Kooperatywy mieszkaniowye z powodzeniem działają od lat 70. w Niemczech, np. w Berlinie. Jest szansa, aby szerzej rozwinęły się również w Polsce. Projekt ustawy, która miałaby powołać je do życia, znajduje się w tym momencie w konsultacjach społecznych. Jakie są główne założenia tego dokumentu?
Projekt daje pewnej grupie osób możliwość realizacji swoich potrzeb mieszkaniowych. Nie jest to propozycja masowa. Kooperatywę będą mogły tworzyć przynajmniej trzy osoby czy trzy rodziny, spokrewnione ze sobą bądź nie, gotowe realizować wspólne przedsięwzięcie inwestycyjne w postaci budowy mieszkań, które będą również gotowe po zakończeniu tej inwestycji założyć wspólnotę mieszkaniową.
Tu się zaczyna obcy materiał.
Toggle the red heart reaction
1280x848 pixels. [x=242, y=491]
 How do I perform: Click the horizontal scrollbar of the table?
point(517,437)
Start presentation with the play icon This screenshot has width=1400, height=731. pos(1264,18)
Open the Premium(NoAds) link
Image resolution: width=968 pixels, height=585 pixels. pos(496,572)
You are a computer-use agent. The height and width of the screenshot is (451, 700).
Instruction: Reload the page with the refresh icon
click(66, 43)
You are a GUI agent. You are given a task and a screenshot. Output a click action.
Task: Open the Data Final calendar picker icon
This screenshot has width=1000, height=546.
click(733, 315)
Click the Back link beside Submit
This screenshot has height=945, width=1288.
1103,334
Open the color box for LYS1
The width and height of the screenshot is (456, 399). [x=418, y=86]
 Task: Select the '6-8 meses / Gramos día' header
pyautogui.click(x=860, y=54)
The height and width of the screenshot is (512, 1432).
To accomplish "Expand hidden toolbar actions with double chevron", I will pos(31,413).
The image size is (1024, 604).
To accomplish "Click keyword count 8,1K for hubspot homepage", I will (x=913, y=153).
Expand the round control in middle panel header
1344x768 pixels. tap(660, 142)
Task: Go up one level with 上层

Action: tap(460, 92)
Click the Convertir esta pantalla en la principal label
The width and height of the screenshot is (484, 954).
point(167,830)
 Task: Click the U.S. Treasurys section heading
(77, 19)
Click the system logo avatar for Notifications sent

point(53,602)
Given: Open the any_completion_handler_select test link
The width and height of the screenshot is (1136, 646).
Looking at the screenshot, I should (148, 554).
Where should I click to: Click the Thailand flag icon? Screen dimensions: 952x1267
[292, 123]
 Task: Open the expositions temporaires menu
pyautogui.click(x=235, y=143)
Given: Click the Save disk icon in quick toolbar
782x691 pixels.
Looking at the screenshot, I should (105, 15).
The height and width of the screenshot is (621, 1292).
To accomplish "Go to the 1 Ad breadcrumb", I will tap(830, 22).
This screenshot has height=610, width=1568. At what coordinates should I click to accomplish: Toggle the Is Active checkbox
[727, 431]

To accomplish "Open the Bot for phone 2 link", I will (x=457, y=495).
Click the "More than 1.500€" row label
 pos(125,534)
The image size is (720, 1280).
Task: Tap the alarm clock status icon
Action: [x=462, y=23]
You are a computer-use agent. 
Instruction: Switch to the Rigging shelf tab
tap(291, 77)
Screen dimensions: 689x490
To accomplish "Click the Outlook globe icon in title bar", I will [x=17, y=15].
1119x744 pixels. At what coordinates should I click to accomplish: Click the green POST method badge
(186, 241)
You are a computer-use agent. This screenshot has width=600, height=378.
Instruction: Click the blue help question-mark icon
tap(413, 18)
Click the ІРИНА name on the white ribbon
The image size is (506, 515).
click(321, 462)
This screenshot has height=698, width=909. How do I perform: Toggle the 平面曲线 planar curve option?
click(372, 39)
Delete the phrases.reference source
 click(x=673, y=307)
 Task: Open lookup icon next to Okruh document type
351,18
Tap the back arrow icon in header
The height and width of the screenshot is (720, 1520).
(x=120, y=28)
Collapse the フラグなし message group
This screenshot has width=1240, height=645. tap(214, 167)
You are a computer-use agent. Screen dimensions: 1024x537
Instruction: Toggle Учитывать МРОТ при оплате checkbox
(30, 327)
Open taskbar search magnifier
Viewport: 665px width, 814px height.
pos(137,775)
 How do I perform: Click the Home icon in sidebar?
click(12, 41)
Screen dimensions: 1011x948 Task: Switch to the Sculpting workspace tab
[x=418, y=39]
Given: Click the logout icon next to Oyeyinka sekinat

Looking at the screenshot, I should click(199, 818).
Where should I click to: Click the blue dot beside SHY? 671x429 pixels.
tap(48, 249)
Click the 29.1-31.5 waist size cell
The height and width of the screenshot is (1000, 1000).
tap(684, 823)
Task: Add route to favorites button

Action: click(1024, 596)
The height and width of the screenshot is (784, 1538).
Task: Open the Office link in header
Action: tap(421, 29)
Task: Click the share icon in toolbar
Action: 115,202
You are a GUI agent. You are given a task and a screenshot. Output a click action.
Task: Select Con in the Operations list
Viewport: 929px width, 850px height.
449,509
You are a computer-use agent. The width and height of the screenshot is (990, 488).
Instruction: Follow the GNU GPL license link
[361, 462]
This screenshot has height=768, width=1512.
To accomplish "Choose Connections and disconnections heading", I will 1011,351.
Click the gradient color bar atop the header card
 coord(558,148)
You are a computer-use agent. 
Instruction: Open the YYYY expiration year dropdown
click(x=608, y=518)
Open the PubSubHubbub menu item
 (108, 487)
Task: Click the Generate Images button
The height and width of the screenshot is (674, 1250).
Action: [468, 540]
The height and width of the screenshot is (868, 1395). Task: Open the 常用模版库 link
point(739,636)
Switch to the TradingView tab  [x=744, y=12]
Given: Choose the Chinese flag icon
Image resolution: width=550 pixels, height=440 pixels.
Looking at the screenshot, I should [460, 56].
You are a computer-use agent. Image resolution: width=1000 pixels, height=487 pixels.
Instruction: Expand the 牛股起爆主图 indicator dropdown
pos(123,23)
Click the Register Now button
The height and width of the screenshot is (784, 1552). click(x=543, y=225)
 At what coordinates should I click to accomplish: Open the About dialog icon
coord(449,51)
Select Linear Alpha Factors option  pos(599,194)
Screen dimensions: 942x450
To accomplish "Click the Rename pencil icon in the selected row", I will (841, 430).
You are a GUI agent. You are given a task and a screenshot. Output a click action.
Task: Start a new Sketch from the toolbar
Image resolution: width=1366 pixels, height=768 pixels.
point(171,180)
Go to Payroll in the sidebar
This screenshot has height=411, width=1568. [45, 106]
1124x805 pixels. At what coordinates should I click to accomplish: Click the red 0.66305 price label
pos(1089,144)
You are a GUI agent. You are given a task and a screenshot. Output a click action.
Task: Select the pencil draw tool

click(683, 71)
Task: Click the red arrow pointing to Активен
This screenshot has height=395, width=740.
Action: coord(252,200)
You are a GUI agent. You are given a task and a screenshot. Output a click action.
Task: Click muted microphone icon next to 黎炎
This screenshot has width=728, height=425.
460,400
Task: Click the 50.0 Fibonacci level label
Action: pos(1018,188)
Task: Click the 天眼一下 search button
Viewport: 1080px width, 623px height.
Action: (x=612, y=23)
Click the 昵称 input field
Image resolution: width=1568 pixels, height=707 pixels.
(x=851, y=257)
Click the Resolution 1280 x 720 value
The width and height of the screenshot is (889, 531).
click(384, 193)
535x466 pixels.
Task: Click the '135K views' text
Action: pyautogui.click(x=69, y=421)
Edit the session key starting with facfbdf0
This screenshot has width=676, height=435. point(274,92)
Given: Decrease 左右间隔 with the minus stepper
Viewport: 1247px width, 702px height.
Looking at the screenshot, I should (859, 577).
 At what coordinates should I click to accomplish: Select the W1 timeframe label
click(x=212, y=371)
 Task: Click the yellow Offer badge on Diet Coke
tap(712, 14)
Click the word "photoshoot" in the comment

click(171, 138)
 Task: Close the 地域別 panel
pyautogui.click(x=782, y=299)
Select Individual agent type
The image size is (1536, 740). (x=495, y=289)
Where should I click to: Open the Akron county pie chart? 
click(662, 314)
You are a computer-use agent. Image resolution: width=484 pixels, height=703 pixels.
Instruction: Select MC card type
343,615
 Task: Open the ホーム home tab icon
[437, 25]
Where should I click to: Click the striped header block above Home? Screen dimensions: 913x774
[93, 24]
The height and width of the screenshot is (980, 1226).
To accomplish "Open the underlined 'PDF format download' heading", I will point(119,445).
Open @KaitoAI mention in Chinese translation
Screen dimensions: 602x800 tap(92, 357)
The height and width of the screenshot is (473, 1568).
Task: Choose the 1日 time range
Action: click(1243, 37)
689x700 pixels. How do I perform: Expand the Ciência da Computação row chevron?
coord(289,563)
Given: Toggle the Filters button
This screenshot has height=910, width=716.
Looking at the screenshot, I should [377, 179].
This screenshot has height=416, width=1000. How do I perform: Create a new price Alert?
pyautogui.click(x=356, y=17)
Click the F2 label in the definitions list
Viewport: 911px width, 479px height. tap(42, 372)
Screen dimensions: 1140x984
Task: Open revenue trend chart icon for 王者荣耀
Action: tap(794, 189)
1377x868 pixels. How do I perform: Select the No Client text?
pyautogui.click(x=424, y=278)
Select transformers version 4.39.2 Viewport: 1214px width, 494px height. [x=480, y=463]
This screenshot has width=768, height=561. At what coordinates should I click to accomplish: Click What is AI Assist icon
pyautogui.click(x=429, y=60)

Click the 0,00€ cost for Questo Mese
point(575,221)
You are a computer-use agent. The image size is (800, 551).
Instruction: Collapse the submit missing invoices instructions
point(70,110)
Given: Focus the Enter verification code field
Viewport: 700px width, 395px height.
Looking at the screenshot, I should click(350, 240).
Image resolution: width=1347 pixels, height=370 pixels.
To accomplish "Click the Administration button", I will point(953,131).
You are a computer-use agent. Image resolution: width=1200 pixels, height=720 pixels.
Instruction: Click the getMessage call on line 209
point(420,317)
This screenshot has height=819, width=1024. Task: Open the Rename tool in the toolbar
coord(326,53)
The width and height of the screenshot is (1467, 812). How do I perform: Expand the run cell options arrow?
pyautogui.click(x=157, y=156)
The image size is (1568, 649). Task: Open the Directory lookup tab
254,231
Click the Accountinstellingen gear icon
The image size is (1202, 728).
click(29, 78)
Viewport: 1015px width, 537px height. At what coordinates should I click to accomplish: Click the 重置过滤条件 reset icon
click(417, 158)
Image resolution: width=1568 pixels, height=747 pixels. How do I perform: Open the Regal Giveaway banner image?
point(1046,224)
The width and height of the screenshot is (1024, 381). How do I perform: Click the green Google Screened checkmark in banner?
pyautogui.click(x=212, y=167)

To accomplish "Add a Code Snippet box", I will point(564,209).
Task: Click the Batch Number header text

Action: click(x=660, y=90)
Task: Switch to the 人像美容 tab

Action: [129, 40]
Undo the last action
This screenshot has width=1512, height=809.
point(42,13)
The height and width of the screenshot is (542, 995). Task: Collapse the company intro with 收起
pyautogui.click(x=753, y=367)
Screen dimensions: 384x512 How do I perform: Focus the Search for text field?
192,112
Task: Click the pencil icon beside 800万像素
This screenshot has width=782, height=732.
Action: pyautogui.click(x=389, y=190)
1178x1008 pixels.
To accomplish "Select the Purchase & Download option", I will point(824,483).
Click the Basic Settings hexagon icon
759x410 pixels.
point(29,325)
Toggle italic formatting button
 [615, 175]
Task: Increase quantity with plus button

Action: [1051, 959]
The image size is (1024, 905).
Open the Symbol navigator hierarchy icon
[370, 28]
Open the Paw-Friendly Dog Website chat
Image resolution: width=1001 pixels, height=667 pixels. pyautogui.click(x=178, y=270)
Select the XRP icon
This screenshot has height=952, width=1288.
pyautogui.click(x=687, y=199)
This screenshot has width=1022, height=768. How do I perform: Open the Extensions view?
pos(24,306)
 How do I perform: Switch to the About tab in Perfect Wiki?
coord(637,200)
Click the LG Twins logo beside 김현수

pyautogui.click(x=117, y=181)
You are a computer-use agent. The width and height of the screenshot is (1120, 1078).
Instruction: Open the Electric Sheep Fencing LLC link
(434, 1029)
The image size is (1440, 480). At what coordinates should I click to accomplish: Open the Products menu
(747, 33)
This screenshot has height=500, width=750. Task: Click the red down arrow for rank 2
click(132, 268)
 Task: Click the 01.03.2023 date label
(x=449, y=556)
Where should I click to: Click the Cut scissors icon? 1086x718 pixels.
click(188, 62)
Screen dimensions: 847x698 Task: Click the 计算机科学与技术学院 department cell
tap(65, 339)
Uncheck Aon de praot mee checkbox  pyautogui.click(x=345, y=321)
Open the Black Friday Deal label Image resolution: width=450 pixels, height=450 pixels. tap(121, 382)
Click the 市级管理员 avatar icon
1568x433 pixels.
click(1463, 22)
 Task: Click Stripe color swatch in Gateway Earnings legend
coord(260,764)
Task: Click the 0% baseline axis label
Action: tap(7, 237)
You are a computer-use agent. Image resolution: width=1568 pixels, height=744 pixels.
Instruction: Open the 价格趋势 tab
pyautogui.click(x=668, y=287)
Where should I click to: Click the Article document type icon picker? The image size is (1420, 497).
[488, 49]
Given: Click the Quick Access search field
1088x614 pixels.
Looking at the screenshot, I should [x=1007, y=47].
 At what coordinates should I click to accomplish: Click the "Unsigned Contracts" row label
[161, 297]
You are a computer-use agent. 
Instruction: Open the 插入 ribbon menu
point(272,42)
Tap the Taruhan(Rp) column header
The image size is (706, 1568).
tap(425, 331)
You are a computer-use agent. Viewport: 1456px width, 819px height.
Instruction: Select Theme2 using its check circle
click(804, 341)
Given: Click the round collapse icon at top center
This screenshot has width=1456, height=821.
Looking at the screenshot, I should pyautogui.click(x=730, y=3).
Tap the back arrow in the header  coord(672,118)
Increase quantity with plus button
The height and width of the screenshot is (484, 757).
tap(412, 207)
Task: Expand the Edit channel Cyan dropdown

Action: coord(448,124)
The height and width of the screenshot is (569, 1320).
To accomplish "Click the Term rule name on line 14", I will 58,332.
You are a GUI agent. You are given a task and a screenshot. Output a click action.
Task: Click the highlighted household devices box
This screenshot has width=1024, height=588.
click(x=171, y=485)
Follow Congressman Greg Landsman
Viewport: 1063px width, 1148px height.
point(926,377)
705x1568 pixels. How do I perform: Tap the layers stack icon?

Dzięki temu będą od początku do końca działały wspólnie, występując czy to przed bankiem, czy to organami administracji architektoniczno-budowlanej, czy wreszcie potem, już w samym procesie inwestycyjnym, wkładając w budowę własną pracę i zaangażowanie. Zakładam, że kooperatywy będą w stanie wybudować swoje mieszkania o 20–30 proc. taniej od ofert dostępnych na rynku.
Mowa jedynie o budynkach nowo powstających?
W ramach kooperatyw będą mogły powstawać nowe domy jednorodzinne czy wielorodzinne, ale także będzie można rewitalizować kamienice. Inwestycje dotyczyć będą więc także starej tkanki mieszkaniowej.